「帝人、勝負だ。」
「……何の?」

ヤカンが鳴るまで背中を向けたまま、相手の顔を自分以上に真っ赤にさせたら勝ち。
なんて、早口で言い放つ。帝人は呆れながらも、そんな正臣に、キスじゃだめ?と小首を傾げるものだから。それじゃ勝負にならない、と思いっきり背中を向けてやった。
ここは帝人の住んでいるアパートの一室。
本当は恋人の部屋で二人きりという状況に緊張と、恥ずかしさで目を合わせる事ができなくて。
だからゲームというのはただの言い訳。
帝人に背を向けたままその場に座れば、背中から溜め息が聞こえ、少しの不安に手のひらをぎゅっと握り締める。
すると、とん。と背中に何かが触れた。
小さく振り向けば、それは彼の背中で。それと同時に合った彼の微笑みに、どきりと胸が高鳴った。
二人は同時に顔を戻し、お互いに背中合わせの形となる。

どきどき、ばくばく。
どきどき、ばくばく。

心臓の音が煩い。
背中にある彼の感触が暖かく、そっと手の甲に被さる同じくらいの大きさの手の感触に心臓が跳ね上がる。
お世辞にも立派だとは言い難い安価なアパートの一室。学校が終わった後、帝人の家に来たわけだから、当たり前なのだが二人とも制服姿のままだ。
コポコポとヤカンを沸かすお湯の音が、シンとした空間に大きく響き渡る。
窓から覗く夕焼けの淡い光に目を細め、それに比例するように口はだんだんと強張っていった。

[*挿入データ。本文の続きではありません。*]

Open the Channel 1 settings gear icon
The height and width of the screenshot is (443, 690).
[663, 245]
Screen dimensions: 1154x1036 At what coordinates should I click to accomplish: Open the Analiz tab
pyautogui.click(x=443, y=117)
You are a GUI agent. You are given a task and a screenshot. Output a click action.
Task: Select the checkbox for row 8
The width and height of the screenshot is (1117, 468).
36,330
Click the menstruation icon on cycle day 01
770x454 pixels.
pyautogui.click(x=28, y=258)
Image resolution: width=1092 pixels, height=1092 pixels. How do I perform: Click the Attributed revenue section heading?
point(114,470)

きっと彼の目を見れば、これ以上の緊張と愛しさにどうにかなってしまいそう。
(どうしよう、どうしよう。)
ばくばくと激しく鼓動する心臓に、背中からでも彼に伝わってしまいそうだ。正臣の手の甲に被さる帝人の手のひらは、何かを探るように動きはじめる。
それがなんだかくすぐったくて、少し笑みを漏らせば火照る顔が更に暖かさを帯びていくのが分かる。
そして、彼の手のひらは正臣の指と指の間に、指と指を入れてゆき。そのまま、きゅっ。と小さく握った。

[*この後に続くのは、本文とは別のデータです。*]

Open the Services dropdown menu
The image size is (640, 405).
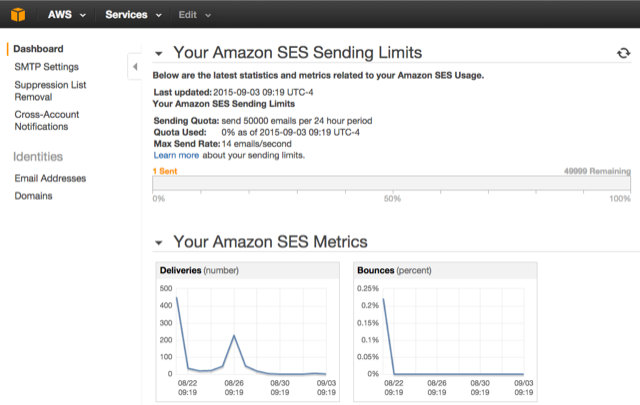[133, 15]
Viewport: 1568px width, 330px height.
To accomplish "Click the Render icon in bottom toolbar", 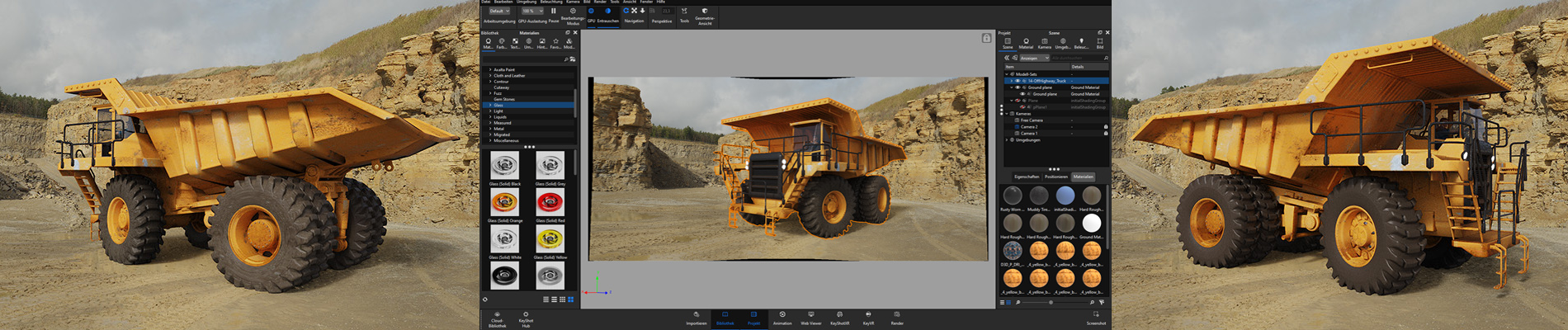I will [x=897, y=315].
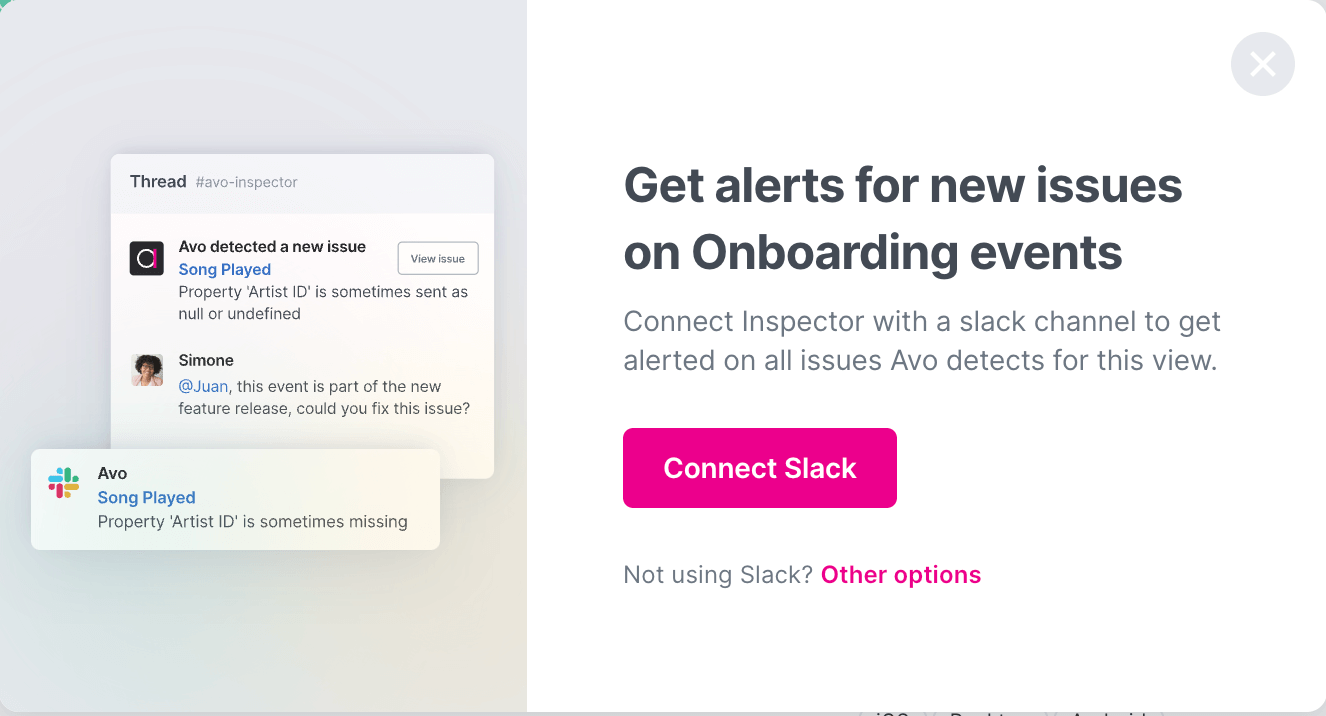Dismiss the alerts dialog with the X

(1262, 64)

あぁ、可愛いな。なんて片隅で感じながら、背中に感じる彼の背中に少しだけ背中を預けた。
すると彼の肩がぴくり震え、それが面白くて目を閉じて彼の肩へと首を軽く預ける。
彼の髪に自分の髪が触れて、彼の香りがふわりと鼻をさすった。帝人の、安心できる香りだ。なんて馬鹿みたいな事を感じながら、幸せを一つ一つ噛み締めていく。
この時間がずっと続けば良いのに。なんてよくある台詞だが、今はそう思わざるえなかった。

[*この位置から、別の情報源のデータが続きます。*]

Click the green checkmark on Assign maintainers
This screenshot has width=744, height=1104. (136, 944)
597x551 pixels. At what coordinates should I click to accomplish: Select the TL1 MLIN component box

その時、カタカタと蓋をばたつかせながらピーピーとうねり始めるお湯の入ったヤカン。
それを合図に、二人の背中はそっと離れた。
幸せな時間が終わるのは本当に早いな、なんて少し口を尖らせながらもヤカンを止めに腰を上げた帝人の背中を見つめる。
カチ、とコンロの火を止めた帝人が徐に振り返ると、パチリと目と目がシンクロした。

「……帝人、」
「……正臣、」

そしてお互いに真っ赤に火照った頬を指差し、くすりと笑った。